Voices

Letter be

By the

April 5, 2001


I’m beginning to think that I was born in the wrong era. Well, that’s not quite true. I actually came to the conclusion a long time ago, but it’s only recently I’ve decided that I unequivocally agree with it.

As I was born in 1982, of course I tight-rolled my jeans and would have given my right arm to see the New Kids on the Block in concert (once I even tried to convince my parents that they were going to be bigger than the Beatles), but I can’t say that I completely identify with that generation. Whenever I receive those “You-know-you’re-a-child-of-the-’80s-if” e-mails I inevitably fail … miserably.

When the majority of my peers progressed from fascinations with slap bracelets and walkie-talkies to their current obsessions with pagers and cell phones, I was left behind. Even that’s not truly accurate, because I suppose I was never with them to begin with. Most of the time I was more interested in playing make-believe in my mom’s and grandma’s old dresses than in whacking a piece of metal against my wrist and watching it coil up like a snake. And now, I have no desire to own a cell phone simply so that people can reach me on a whim. I’m at no one’s beck and call, nor do I plan to willingly put myself in that position anytime in the near future.

I have to admit, though, there is one piece of current technology that I’ve come to depend on: e-mail. For someone who doesn’t place much importance in being constantly connected, I’ve become the picture of a junkie. I e-mail my mom back and forth God only knows how many times daily, and as scary as it was at first, both my dad and my grandparents have learned how to operate this new-fangled machine (a.k.a. computer) so that we can keep in touch.

At the same time that I rely on my e-mail correspondences, I don’t think I could ever let go of my love for hand-written letters.

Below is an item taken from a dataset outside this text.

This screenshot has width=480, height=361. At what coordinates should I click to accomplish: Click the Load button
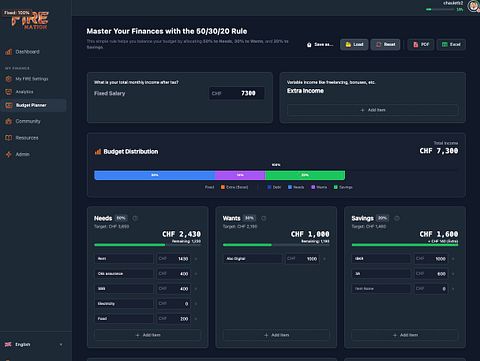(x=354, y=44)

When I was growing up I had pen-pals in Ireland, Scotland, Japan, Australia, and a few more scattered around the United States. I still have every one of the letters they sent me. E-mail may be faster and more convenient, but there’s something genuinely uplifting about opening up a mailbox and seeing envelopes passed along by human hands that is missing from the ever-perky, but packaged, “You’ve got mail!” In certain business situations, and for just sending off quick notes, even I agree that snail mail is not the way to go. But for personal letters, you just can’t beat seeing the other person’s words in their own, distinctive handwriting.

I’m not even sure if she realizes that I know or not, but my mom has an old Lord & Taylor box under her bed. In it, she has tucked away all the letters and notes my dad wrote to her before they were married. I’m sure not all of them would be considered “love notes” per se, but that’s the basic gist. How many people our age will ever have love notes to hang onto and treasure? And if we have a significantly reduced probability of accumulating them, I can’t imagine what the children I may someday have will hold onto for sentimental value. It’s a lot easier to accidentally press the delete button on your e-mail account than it is to inadvertently destroy tangible objects!

Call me a sentimental sap if you feel you need to; I’m not even sure that I would dispute it. I know they may not always be practical and time-efficient, but I want to have pen-pal letters and love letters and just plain old, “hey-what’s-up” letters to stuff in a box under my bed someday. I want my children to have them and their children to have them and their children to have them. I’m not asking anyone to give up his or her computer, though, and no one sure as hell better try to wrestle mine from me.

So maybe the root of my problem isn’t my generation alone. I think my beef’s actually with our culture in general. (No, I’m not going to lament the fact that I was born to a twentieth-century American family instead of into the royal court of King Tut.) Maybe I don’t avoid fads and trends so much because of a distinct aversion to new technology, but because I fear what they may do with the “traditional” things I cling to so tightly. Many people our parents’ age seem to form a common bond by lamenting their children’s preference for Playstation over pick-up baseball games during the summer months. So I’m not a middle-aged soccer mom or a 9-to-5 working father who threatens to pull the mini-van over if his kids don’t stop pestering each other in the back seat. Yet, in some warped, yet confusingly rational way, I understand how they feel.